Mesin ekspor, CPO bakal dikenakan pajak progresif untuk tarif bea keluar tahun depan



KONTAN.CO.ID - JAKARTA. Pemerintah berencana untuk meningkatkan tarif bea keluar minyak sawit atawa crude palm oil (CPO) tahun depan. Ini menjadi peluang pemerintah untuk meningkatkan penerimaan negara saat harga komoditas andalan Indonesia melejit ditambah ekspor yang menggeliat.

Menteri Koordinator (Menko) Bidang Perekonomian Airlangga Hartarto mengatakan tarif bea keluar CPO tahun depan akan menggunakan skema pajak progresif yakni tarif pungutan pajak dengan persentase yang didasarkan pada jumlah atau kuantitas objek pajak dan berdasarkan harga atau nilai objek pajak.

Dengan demikian, hal tersebut menyebabkan tarif pajak akan semakin meningkat apabila jumlah objek pajak semakin banyak dan nilai objek pajak mengalami kenaikan.


Airlangga menyampaikan, tarif bea keluar secara progresif untuk CPO sekitar US$ 12,5 setiap kenaikan harga US$ 25. Sementara untuk produk turunan CPO yang berbentuk liquid dikenakan US$ 10 per US$ 25 kenaikannya.

Baca Juga: Harga logam dan CPO naik daun, berikut saham dua sektor tersebut yang bisa dilirik

Menurut Airlangga, CPO masih menjadi mesin ekspor Indonesia. Apalagi pemulihan ekonomi global digadang-gadang sudah berlangsung di 2021. Dus, dia memprediksi nilai ekspor minyak sawit 2021 sebesar US$ 20 miliar.
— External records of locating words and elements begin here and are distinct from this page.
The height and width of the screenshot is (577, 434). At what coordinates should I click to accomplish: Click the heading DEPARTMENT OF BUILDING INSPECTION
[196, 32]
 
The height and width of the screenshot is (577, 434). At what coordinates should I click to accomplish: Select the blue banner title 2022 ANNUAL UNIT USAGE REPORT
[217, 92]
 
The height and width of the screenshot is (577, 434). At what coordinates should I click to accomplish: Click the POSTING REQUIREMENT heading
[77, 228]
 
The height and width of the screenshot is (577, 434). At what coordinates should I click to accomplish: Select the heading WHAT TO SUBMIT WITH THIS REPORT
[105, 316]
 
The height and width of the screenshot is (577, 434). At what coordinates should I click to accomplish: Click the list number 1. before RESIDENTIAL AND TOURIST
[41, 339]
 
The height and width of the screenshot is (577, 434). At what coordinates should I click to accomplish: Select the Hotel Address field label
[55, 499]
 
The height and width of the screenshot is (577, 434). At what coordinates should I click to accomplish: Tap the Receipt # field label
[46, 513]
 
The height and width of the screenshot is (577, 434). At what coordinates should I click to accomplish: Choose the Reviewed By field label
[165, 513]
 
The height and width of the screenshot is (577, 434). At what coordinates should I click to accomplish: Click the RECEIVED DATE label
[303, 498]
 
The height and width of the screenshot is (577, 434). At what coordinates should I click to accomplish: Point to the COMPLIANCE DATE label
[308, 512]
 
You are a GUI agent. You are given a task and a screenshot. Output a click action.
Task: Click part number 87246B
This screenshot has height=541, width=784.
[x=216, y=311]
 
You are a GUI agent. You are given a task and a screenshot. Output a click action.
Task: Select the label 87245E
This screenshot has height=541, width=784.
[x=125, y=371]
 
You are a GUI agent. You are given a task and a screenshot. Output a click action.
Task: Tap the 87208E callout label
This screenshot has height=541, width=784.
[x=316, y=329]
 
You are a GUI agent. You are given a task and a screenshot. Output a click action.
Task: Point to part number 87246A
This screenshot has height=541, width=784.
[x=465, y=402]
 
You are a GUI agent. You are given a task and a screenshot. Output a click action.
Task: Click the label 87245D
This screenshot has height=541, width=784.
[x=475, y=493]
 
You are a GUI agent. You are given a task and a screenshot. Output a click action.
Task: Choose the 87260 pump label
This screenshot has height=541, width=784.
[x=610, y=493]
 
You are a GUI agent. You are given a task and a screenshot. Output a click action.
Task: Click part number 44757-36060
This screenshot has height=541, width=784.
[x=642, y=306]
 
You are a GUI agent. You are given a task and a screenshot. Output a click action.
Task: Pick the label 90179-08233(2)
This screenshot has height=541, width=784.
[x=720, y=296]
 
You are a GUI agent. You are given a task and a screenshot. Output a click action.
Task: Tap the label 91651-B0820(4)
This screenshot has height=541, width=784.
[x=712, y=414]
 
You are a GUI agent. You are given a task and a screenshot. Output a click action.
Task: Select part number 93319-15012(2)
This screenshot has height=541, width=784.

Adapun, data Gabungan Pengusaha Kelapa Sawit Indonesia (Gapki) menunjukkan ekspor minyak sawit nasional sepanjang 2019 mencapai 36,17 juta ton dengan nilai sebesar US$ 19 miliar.

“Di tengah pandemi kita punya komoditas yang punya daya tahan sekaligus daya ungkit. Sektor pertanian ini pertumbuhannya selalu positif, sehingga ini adalah pengungkit pertama untuk memulihkan perekonomian nasional dan ini menjadi komoditas yang hilirisasinya sudah berjalan,” kata Airlangga dalam dialog virtual, Selasa (27/10) lalu.

Namun demikian, rencana kebijakan tersebut belum dibahas oleh otoritas fiskal, sebab masih dikaji di tingkat Kementerian Koordinator (Kemenko) Bidang Perekonomian.

“Belum dengan kabar itu, dan belum ada pembahasan,” kata Direktur Kepabeanan Internasional dan Antar Lembaga Direktorat Jenderal Bea Cukai Kementerian Keuangan Syarif Hidayat kepada Kontan.co.id, Jumat (30/10).

Ketua Harian Asosiasi Produsen Biofuel Indonesia (Aprobi) Paulus Tjakrawan mengatakan pihaknya setuju dengan rencana pajak progresif CPO. Namun pemerintah harus mempertimbangan secara matang soal dampak kebijakan fiskal tersebut.

Sebab, tahun depan ketidakpastian global akibat dampak pandemi masih berlangsung. Sehingga, demand CPO terutama dari China boleh jadi menyusut.

Baca Juga: Ini tantangan yang harus segera diselesaikan dalam penerapan DMO kelapa sawit

“Pengusaha sudah diajak bertemu, tinggal tunggu keputusan dari Kemenkeu. Kalau sudah berjalan, yang jelas harus ada evaluasi berkala dengan pertimbangan dinamika ekonomi,” kata Paulus kepada Kontan.co.id.

Di sisi lain, Paulus berharap program biodiesel 30% atau B30 yang digagas oleh pemerintah dapat komitmen berjalan dan terus ditingkatkan. Cara ini bisa menyokong demand CPO dari dalam negeri, alhasil menahan harga minyak kelapa sawit agar tidak jatuh.

“Tapi dari sisi pembiayaan harus juga dilihat ketercukupan dana di Badan Pengelola Dana Perkebunan Kelapa Sawit (BPDPKS), agar program-program dari pemerintah itu bisa jalan,” ujar Paulus.